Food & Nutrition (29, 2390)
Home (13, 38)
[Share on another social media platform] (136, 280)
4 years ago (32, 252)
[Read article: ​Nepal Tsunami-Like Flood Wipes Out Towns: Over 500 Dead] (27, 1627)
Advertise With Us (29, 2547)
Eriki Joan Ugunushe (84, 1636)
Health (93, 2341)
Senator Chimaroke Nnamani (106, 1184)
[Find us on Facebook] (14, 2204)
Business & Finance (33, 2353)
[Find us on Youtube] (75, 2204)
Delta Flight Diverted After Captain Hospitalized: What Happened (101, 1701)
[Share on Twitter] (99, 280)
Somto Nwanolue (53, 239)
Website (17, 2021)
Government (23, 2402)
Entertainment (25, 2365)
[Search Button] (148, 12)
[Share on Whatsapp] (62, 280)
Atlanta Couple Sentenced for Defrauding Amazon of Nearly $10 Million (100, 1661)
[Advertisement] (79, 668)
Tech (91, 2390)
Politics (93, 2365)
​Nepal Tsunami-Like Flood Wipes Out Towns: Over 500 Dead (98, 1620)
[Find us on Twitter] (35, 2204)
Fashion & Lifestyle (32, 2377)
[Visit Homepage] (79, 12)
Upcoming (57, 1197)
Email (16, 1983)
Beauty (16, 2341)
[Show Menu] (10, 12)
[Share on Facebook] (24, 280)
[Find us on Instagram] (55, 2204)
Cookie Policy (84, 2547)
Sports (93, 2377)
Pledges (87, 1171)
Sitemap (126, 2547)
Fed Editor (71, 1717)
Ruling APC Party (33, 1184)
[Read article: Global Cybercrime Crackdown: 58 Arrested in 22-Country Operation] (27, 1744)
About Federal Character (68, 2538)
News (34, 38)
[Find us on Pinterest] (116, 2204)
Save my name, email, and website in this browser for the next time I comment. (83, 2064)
....................
Prompt – Restate word for word the entries above from the line with "[Find us on Facebook] (14, 2204)" through the line with "[Share on Whatsapp] (62, 280)", inclusive, leaving out everything else.

The answer –
[Find us on Facebook] (14, 2204)
Business & Finance (33, 2353)
[Find us on Youtube] (75, 2204)
Delta Flight Diverted After Captain Hospitalized: What Happened (101, 1701)
[Share on Twitter] (99, 280)
Somto Nwanolue (53, 239)
Website (17, 2021)
Government (23, 2402)
Entertainment (25, 2365)
[Search Button] (148, 12)
[Share on Whatsapp] (62, 280)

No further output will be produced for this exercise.